» **EXTRAIT SOURCE**
# # #

Handicap et écologie
Antoine Bellier : On va parler avec vous d’un thème majeur, on en parle beaucoup sur RCF et ailleurs : l’écologie. Tout le monde est impliqué dans l’écologie, y compris les personnes qui ont un handicap et sont concernées par cette thématique.
Philippe de Lachapelle : Nous sommes tous concernés ! Mais mon sentiment – et c’est ce que révèle Ombres & Lumière, qui a fait un dossier sur ce sujet – c’est que ces personnes qui ont un handicap nous devancent peut-être sur ce sujet. Elles ont une expérience qui est utile à écouter sur le champ de l’écologie.
AB : Quelle est l’expérience des personnes ayant un handicap sur ce thème de l’écologie ?
PdL : Quand le handicap arrive dans une vie, ce n’est jamais prévu et donc c’est un basculement. Dans ce basculement, ces personnes font l’expérience de choses qui sont au cœur des enjeux écologiques. Par exemple la question de la limite : on est bien devant l’action de la limite de la planète. Hors les personnes handicapées, et leurs familles aussi, font l’expérience de la limite humaine. La limite humaine et la limite de la planète sont deux choses à prendre ensemble.
Le Pape François le dit très bien dans Laudato Si. Nous sommes dans un temps effréné dans notre société moderne, il faut toujours produire plus. Or le temps avec un handicap est un temps lent. Et ce temps lent est vertueux parce qu’il nous met en possibilité de faire le choix de l’essentiel. L’écologie, c’est bien ça justement : aller vers l’essentiel. Qu’est-ce qui nous rend plus humains ? Qu’est-ce qui fait qu’on va être plus heureux ? En renonçant parfois à des choses qui sont tout à fait accessoires qui ne nous rendent pas plus heureux.

# # #

» **EXERCICE A**
Pouvez-vous recopier mot pour mot le passage de l'entretien sur le handicap et l'écologie, de « Le Pape François » à « pas plus heureux. » ?
» **EXERCICE B**
Pouvez-vous condenser en une courte liste le paragraphe de l'entretien sur le handicap et l'écologie qui commence par « Quand le handicap arrive », sans perdre ses faits principaux ?

» **SEGMENT DE DONNÉES**
# # #

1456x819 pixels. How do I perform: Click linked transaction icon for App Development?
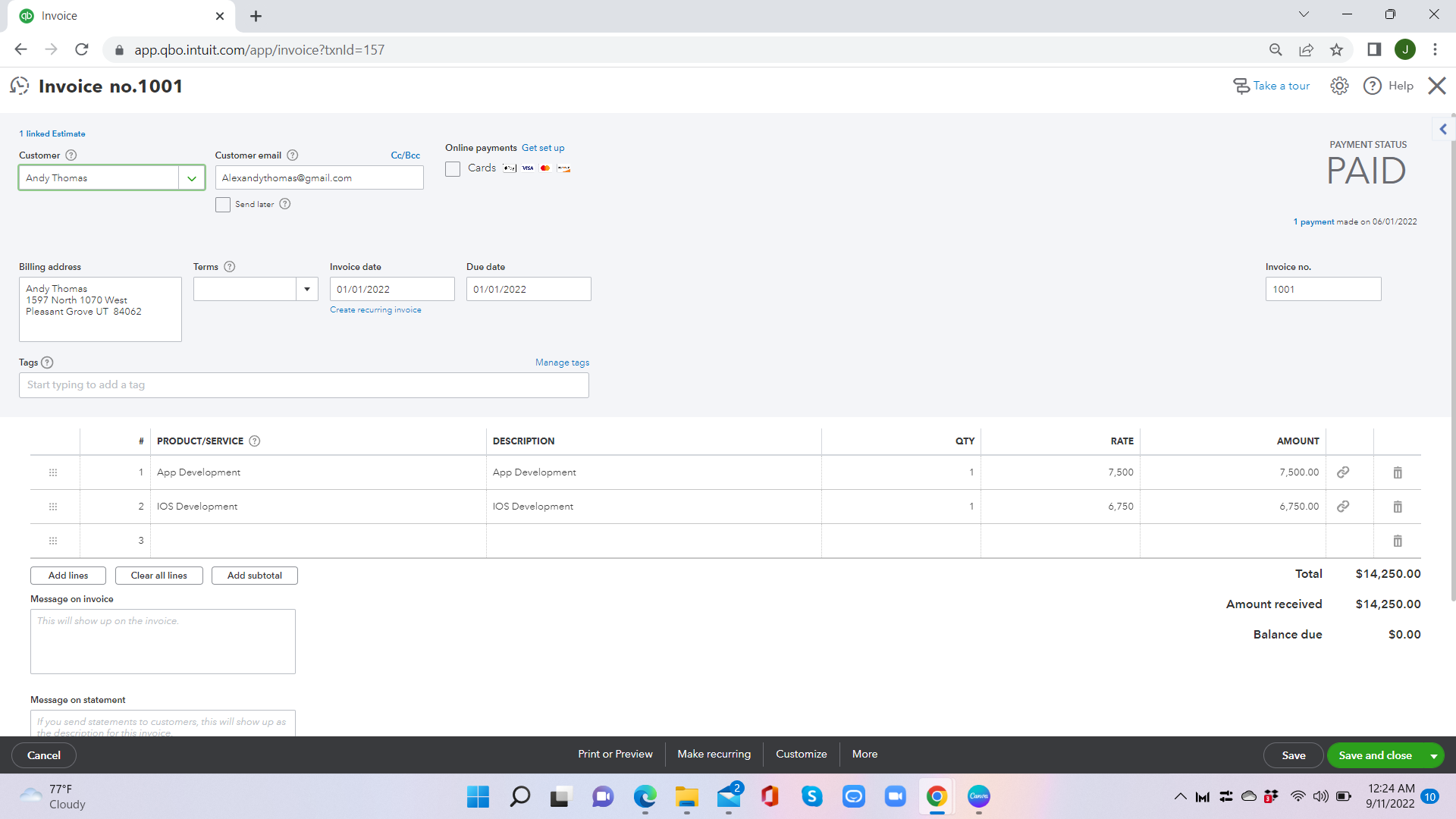click(x=1342, y=472)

# # #

» **CORRIGÉ RÉDIGÉ A**
Le Pape François le dit très bien dans Laudato Si. Nous sommes dans un temps effréné dans notre société moderne, il faut toujours produire plus. Or le temps avec un handicap est un temps lent. Et ce temps lent est vertueux parce qu’il nous met en possibilité de faire le choix de l’essentiel. L’écologie, c’est bien ça justement : aller vers l’essentiel. Qu’est-ce qui nous rend plus humains ? Qu’est-ce qui fait qu’on va être plus heureux ? En renonçant parfois à des choses qui sont tout à fait accessoires qui ne nous rendent pas plus heureux.

» **CORRIGÉ RÉDIGÉ B**
- L'arrivée du handicap dans une vie n'est jamais prévue : c'est un basculement.
- Dans ce basculement, les personnes vivent des expériences qui sont au cœur des enjeux écologiques, par exemple la question de la limite.
- Face à la limite de la planète, les personnes handicapées et leurs familles font l'expérience de la limite humaine.
- Limite humaine et limite de la planète sont à prendre ensemble.